An earlier start today for a spot of work related activity then back to the room for 06.00 to commence camera and coffee related activities. Really loving the black coffee now (as long as it is served with a couple of Oreos).

A brief power outage was dealt with in the customary fashion.

This mornings dives are Napantao and Marayag so a combination of an amazing wall in an MPA and a muck dive where we all be looking for, well, anything!

Breakfast shortly, I really should try something different but the eggs on toast are properly lovely so it might be tough.

Slightly overcast this morning (though it seems not to stop the sunburn), we shall be heading across the bay into an area protected from the prevailing winds though they tend to die off when the sun comes out anyway.

As we approach the far side of the bay the wind drops and we pick up the mooring in near mirror flat water.

The first dive is an outstanding wall dive with hydrozoa hanging at all levels, a small yellow painted frog fish is hiding inside one of them. We turn around just after 30 minutes into the dive to make our way back on top of the reef. The sun has come out and the colours are amazing.

Back on the boat it’s coffee and biscuit time as we move south a little to the next site.

After a suitable surface interval we drop in onto a bland sandy seabed and make our way down to about 20m, on the way around we see a mimic octopus, shrimps, nudibranches and crabs. A great dive which ended up being 70 minutes, nice.

Back on board, coffee, biscuits and banana!

The trip back is on a lovely flat sea though it’s tropically raining!

Back on shore for lunch which for me is stir fried cabbage and shredded beef with chilli, nice. Jo went for the BLT.

Back on board we find ourselves sharing with a group of trainee divemasters with their associated AOW students. They are about to do a drift dive, the current is boring through the moorings like there’s no tomorrow and they are briefing their students to get in and hold on to a rope. Well, from our perspective this had failure written all over it. Three of them get in and can barely hang on.
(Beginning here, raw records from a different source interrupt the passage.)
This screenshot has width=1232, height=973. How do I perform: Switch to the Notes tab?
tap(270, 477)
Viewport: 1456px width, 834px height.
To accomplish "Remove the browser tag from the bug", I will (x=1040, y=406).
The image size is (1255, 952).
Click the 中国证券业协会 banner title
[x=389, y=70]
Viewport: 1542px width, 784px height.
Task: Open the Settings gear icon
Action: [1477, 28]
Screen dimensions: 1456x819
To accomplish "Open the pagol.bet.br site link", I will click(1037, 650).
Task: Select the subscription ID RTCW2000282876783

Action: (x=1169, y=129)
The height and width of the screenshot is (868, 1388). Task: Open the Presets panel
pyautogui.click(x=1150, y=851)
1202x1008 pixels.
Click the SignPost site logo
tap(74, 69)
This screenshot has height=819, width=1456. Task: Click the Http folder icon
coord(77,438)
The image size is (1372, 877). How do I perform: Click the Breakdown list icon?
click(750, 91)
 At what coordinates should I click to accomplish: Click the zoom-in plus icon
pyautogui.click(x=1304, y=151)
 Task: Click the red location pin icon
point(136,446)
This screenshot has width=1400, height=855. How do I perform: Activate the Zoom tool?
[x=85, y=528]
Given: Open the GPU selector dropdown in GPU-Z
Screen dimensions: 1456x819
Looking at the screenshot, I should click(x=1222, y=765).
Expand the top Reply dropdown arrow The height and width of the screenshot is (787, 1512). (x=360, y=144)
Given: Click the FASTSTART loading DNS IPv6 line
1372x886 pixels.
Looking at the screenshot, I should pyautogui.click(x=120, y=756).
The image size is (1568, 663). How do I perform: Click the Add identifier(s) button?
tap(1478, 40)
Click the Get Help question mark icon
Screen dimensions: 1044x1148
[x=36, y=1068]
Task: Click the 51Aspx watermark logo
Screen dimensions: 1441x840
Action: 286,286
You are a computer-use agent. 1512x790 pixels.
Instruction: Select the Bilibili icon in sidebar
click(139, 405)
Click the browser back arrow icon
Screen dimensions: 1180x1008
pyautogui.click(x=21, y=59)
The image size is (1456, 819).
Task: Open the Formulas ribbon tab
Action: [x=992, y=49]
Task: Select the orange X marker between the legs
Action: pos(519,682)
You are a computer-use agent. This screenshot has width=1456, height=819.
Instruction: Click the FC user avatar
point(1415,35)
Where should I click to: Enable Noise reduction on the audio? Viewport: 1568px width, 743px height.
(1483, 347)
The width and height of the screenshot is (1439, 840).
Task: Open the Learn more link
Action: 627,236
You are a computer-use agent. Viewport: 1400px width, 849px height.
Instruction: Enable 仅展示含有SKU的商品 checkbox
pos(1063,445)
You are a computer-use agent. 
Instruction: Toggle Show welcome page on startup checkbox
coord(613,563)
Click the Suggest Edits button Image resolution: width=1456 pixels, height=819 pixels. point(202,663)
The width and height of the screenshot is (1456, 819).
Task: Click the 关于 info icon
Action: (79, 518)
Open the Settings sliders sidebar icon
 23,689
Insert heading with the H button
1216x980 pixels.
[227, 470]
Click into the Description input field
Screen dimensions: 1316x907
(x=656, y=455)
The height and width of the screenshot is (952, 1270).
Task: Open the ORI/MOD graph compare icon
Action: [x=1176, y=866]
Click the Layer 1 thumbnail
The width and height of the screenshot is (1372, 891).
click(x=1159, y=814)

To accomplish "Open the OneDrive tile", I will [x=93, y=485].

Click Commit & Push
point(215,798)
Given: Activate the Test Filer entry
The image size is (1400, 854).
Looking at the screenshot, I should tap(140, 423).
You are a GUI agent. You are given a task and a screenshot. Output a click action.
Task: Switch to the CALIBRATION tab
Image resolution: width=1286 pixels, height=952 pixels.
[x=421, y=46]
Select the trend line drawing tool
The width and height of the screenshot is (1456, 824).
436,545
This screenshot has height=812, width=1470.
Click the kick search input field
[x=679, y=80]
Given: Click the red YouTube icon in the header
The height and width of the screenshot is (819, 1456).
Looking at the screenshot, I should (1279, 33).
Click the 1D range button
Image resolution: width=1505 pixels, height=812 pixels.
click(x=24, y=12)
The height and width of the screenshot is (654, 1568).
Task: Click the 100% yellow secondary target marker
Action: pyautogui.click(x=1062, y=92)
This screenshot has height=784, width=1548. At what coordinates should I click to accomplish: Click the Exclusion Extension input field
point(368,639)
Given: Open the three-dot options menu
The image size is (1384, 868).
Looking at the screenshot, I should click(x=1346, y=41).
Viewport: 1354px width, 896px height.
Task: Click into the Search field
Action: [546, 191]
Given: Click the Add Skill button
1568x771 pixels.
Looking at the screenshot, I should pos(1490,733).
Fortunately, common sense prevails and or guides step in. The dive is reconfigured, the boat is moved and the students all drop in where there is no current.

We kit up and drop in the same place (which is where we had planned to jump anyway) and we have a lovely dive spending the first 30 minutes between 20 and 25m until we hit the current at which point we rapidly conclude that the best thing is to just go with.

We enjoy what might be described as a fairly swift drift. After signalling with our guide we confirm that the exit point has changed from the moored boat to the shore so we slowly reduce our depth, complete the safety stop and then step gracefully from the torrent right on to the beach in front of SBSR.

The students all survived and managed to view a passing whaleshark, or so they say, no pictures, no proof! That’s the second one we’ve missed.

Back on dry land our kit is taken away for dry cleaning and we sort cameras, wet clothes, loggin’ and bloggin’.

Apparently it’s now time for me to suffer another trouncing at crib. Stand by for the results.

……and, yes, royally trounced, no, not once but twice. We agree not to take crib to the restaurant!

Dinner is yet another super tasty combination of Bicol Express (a spicy pork dish) and some stir fried vegetables, all preceded by the now ubiquitous deep fried Lumpia. All washed down with Red Horse or Sprite according to your preference!

SBSR do a mean double gin and Sprite, night night Jo.